W sobotę wzięłam udział w wydarzeniu wietrzenie szafy w centrum handlowym Blue City. Akcja polegała na tym, aby przynieść tam swoje stare ubrania i wymienić się z innymi uczestniczkami na nowe lub odsprzedać ubrania osobom zainteresowanym - klientom centrum, co przy wszechobecnych wyprzedażach wcale nie było łatwe...
Najczęściej zadawanym pytaniem było (przynajmniej u mnie) "Czy jest to coś w większym rozmiarze?" - niestety nie było, za to była satysfakcja, że jestem taka malutka :P
Pomimo, że miałam towarzystwo (najlepsze z najlepszych), to w pewnym momencie zaczęło nam się nudzić i zaczęliśmy wariować.
Potem zaczęliśmy rozglądać się za atrakcjami, których było naprawdę sporo.
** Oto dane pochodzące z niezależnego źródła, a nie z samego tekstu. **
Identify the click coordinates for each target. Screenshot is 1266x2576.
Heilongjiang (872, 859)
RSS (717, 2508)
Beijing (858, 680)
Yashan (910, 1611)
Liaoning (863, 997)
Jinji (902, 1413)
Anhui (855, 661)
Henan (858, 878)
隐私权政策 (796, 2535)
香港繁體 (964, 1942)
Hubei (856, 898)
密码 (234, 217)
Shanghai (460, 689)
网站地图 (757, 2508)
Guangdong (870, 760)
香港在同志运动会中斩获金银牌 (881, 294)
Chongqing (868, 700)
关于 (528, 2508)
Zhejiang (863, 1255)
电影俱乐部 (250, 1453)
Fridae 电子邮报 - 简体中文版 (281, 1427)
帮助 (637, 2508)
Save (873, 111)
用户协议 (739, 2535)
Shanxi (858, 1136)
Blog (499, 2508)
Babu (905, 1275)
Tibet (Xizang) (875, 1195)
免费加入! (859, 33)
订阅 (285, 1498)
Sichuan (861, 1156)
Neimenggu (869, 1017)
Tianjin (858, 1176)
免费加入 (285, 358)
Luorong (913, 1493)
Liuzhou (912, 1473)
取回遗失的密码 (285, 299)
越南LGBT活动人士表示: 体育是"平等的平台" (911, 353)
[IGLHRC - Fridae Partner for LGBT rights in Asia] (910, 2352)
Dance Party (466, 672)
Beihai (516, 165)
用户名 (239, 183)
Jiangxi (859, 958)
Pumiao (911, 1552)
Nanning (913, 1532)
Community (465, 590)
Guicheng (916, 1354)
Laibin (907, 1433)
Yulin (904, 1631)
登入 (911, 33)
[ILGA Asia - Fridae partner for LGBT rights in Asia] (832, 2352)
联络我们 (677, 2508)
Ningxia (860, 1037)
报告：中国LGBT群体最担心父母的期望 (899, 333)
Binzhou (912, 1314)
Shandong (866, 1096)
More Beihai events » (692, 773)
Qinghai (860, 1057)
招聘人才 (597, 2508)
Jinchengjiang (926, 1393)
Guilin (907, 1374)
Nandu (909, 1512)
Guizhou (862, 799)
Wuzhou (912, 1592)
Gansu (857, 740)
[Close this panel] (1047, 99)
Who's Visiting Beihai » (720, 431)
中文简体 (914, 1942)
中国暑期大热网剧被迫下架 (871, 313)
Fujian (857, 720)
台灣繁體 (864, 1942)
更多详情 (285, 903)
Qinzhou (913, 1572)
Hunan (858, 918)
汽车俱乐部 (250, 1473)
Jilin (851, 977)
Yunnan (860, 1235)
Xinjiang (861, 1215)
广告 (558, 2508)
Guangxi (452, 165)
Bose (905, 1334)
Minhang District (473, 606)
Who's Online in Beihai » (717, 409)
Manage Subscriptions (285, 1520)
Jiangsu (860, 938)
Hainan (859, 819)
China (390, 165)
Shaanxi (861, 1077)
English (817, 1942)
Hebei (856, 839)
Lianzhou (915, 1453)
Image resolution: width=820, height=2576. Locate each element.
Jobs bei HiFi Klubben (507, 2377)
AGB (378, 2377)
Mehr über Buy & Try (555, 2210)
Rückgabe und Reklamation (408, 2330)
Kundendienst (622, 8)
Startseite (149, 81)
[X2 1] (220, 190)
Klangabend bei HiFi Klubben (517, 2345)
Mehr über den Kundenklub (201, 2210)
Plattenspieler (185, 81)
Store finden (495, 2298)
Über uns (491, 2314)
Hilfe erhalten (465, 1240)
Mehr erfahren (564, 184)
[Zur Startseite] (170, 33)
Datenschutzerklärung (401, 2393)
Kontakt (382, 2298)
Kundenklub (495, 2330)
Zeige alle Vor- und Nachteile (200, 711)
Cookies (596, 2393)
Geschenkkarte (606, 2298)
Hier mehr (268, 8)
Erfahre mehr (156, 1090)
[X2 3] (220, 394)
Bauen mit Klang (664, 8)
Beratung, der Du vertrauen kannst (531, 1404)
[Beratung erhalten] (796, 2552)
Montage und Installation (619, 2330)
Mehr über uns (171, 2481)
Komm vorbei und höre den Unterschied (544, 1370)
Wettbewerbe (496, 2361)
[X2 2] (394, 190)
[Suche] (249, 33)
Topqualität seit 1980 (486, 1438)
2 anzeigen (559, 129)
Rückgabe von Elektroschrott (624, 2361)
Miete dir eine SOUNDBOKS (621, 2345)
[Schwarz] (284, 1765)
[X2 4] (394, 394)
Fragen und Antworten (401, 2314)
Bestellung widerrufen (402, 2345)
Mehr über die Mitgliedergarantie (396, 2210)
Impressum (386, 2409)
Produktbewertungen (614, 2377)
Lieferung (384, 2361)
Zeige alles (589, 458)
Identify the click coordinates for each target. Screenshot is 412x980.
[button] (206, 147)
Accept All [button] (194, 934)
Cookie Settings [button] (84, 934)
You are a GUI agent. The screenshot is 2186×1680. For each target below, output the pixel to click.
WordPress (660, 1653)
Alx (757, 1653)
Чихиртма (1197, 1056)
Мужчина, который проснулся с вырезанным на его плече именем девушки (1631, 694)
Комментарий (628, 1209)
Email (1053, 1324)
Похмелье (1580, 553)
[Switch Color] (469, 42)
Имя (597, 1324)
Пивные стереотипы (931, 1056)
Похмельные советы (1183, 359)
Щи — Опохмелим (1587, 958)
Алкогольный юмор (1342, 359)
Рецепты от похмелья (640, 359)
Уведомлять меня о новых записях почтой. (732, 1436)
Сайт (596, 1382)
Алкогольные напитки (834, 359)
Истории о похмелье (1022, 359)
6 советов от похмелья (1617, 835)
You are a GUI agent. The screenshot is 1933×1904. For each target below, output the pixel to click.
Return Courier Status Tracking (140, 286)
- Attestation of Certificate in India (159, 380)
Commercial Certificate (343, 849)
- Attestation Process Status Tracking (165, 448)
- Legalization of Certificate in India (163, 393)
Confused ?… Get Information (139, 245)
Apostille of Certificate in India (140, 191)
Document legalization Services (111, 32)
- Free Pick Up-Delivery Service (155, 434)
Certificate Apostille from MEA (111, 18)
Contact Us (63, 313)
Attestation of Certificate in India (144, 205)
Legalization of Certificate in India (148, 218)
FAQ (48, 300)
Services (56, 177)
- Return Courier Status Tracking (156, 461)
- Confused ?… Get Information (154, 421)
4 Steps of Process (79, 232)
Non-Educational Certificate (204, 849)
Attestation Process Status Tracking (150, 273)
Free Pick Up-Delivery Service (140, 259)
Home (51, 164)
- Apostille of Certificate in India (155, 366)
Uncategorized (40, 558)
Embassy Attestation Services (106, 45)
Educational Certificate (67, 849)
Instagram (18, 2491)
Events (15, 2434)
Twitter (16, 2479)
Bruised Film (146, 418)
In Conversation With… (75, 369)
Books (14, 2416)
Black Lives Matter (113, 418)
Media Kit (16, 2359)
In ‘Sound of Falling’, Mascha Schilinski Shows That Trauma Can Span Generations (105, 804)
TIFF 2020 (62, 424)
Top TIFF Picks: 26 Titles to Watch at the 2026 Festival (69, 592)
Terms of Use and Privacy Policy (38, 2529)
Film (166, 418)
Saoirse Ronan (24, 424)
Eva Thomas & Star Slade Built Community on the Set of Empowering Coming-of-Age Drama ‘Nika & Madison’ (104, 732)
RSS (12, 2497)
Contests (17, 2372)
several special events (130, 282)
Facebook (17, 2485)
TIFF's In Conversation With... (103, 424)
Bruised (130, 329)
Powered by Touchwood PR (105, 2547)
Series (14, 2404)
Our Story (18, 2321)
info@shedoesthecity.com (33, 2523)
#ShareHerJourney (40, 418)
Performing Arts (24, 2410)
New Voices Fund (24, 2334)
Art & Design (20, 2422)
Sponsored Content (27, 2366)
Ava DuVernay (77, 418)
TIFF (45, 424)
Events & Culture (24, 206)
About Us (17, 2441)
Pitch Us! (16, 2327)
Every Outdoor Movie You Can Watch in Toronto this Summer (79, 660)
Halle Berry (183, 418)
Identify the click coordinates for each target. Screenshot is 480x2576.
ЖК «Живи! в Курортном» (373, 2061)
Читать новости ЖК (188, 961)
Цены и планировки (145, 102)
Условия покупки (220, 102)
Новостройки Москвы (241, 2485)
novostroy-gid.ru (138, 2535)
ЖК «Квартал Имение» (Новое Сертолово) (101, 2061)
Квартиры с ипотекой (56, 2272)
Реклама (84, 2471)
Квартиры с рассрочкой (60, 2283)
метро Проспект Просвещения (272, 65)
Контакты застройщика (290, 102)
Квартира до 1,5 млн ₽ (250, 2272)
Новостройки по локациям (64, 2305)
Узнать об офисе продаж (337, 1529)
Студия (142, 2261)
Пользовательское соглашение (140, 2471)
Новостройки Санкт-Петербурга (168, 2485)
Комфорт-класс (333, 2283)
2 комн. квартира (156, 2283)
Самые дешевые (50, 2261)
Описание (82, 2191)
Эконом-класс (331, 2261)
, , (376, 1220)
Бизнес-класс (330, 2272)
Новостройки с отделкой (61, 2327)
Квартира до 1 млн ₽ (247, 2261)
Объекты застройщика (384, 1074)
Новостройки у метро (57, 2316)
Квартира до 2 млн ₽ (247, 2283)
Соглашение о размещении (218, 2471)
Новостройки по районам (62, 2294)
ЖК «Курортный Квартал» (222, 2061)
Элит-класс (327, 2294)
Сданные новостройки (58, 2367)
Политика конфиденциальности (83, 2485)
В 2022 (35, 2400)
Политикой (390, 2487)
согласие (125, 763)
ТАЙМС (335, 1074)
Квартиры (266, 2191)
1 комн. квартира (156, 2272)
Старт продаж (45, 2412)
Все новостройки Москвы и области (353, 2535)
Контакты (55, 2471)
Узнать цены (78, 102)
Dlatego najpierw dokładnie obejrzeliśmy auta z serwisu wyjatkowy prezent i doszliśmy do wniosku, że nie ma sensu wykupować jazdy, bo ja nie mam prawa jazdy, a mój dwumetrowy wielkolud prawdopodobnie nie zmieściłby się do środka. Ale inne atrakcje (wypisane na ulotce) wydawały się interesujące - mam nadzieję, że kiedyś z nich skorzystamy :)
Uczestniczki akcji (w tym ja) mogły skorzystać z usług fryzjera z salonu Manama. Dlatego kiedy tylko okazało się, że mycie włosów odbywa się w salonie (trzy piętra wyżej), a nie w w fontannie (zza stoiskiem fryzjera) zdecydowałam się na lekkie podcięcie włosów i ich wymodelowanie.
Przyznam szczerze, że przemarsz z mokrymi włosami po centrum handlowym jest niezłym przeżyciem, ten wzrok obcych ludzi którego wcale nie ma się ochoty podtrzymywać...
No i po chwili czekania już było cięcie, a czas na fotelu zaczął jakoś wariować i płynąć zdecydowanie szybciej.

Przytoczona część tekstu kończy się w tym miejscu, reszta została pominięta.